*** Opening of DATA RECORDS ***

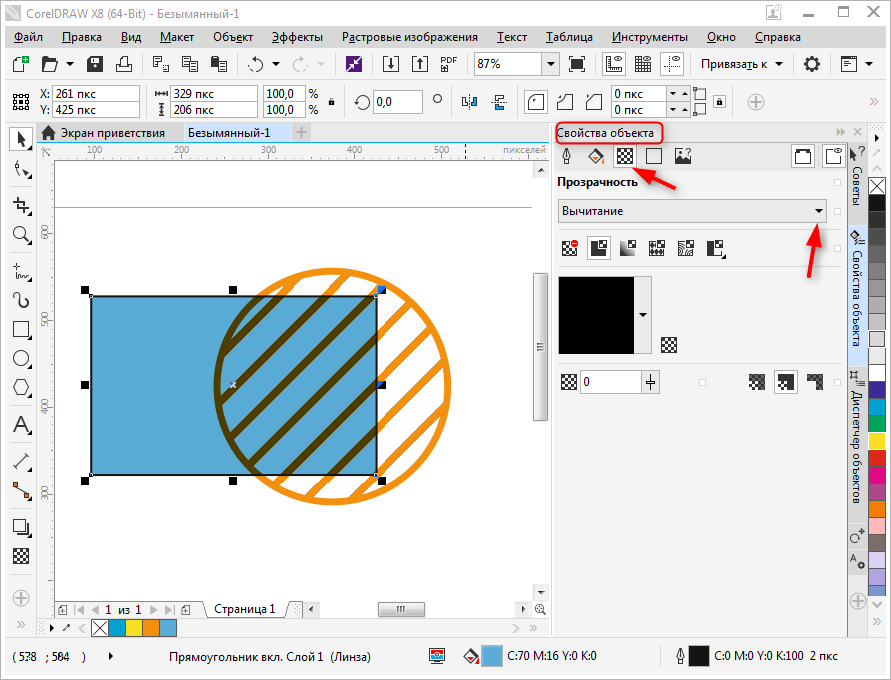Expand the merge mode dropdown Вычитание
Screen dimensions: 891x680
(819, 211)

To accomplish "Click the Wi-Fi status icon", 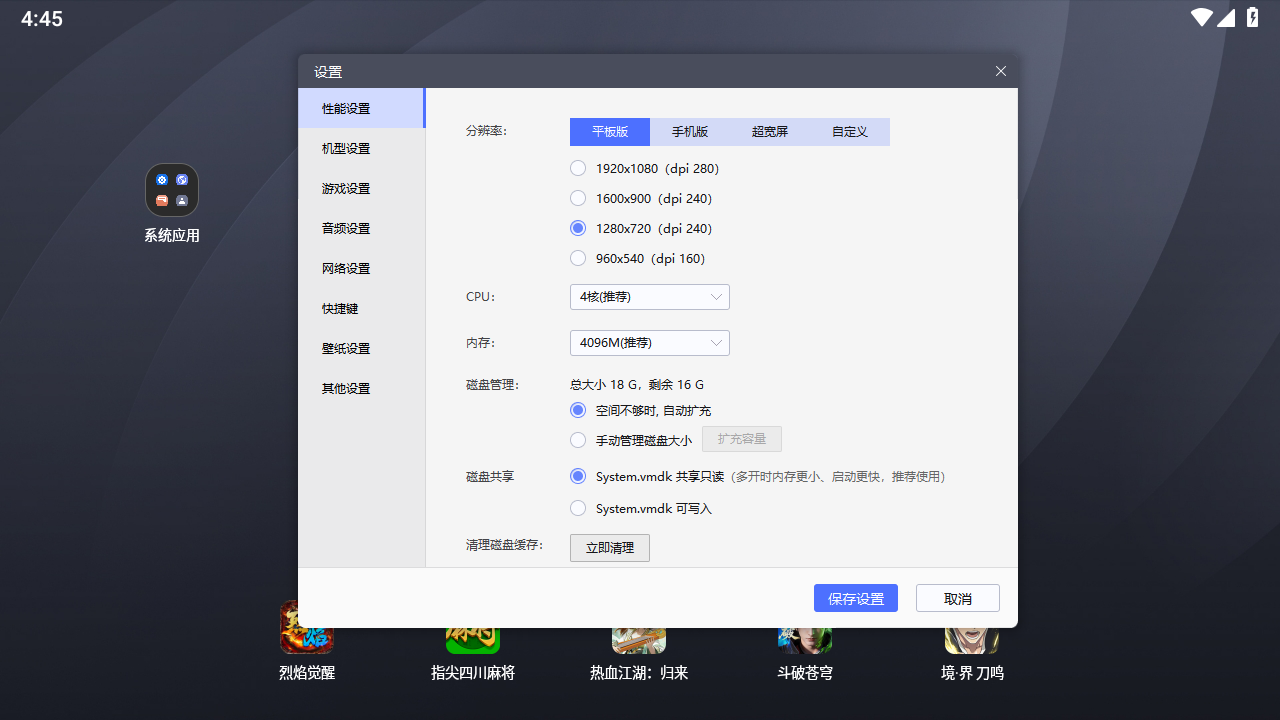I will 1201,18.
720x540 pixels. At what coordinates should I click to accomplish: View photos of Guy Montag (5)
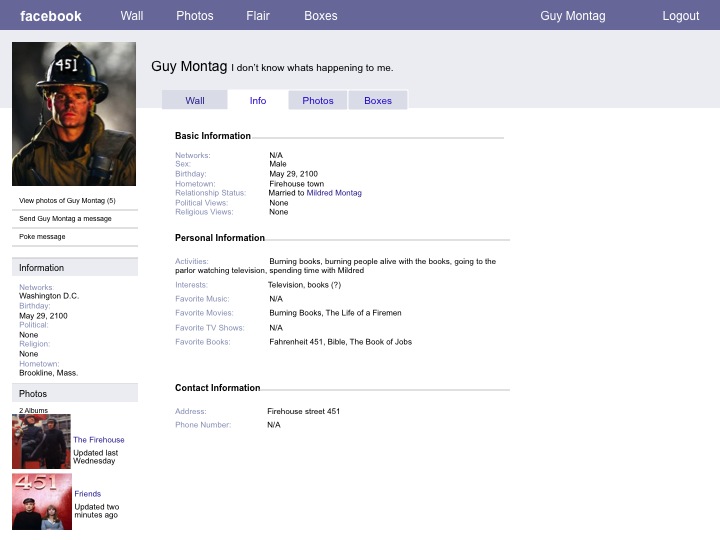click(x=67, y=200)
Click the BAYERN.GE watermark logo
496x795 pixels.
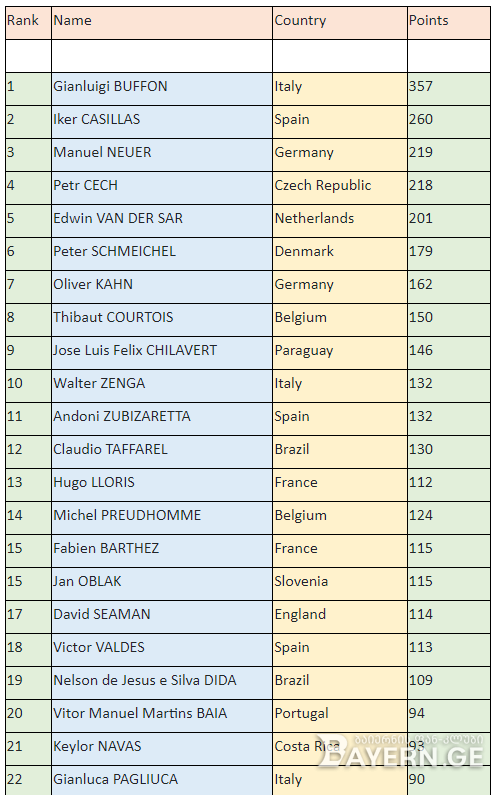(x=400, y=750)
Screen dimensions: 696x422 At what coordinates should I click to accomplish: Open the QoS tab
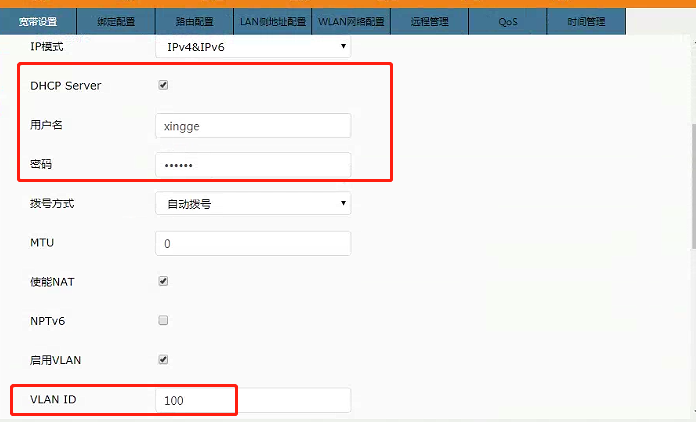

*** Close of DATA RECORDS ***

Write out the lines of the listing from the one that holds "496x795 pixels." to the very last line, both included, exactly as they appear and without any pictures.

496x795 pixels.
(x=400, y=750)
Screen dimensions: 696x422 At what coordinates should I click to accomplish: Open the QoS tab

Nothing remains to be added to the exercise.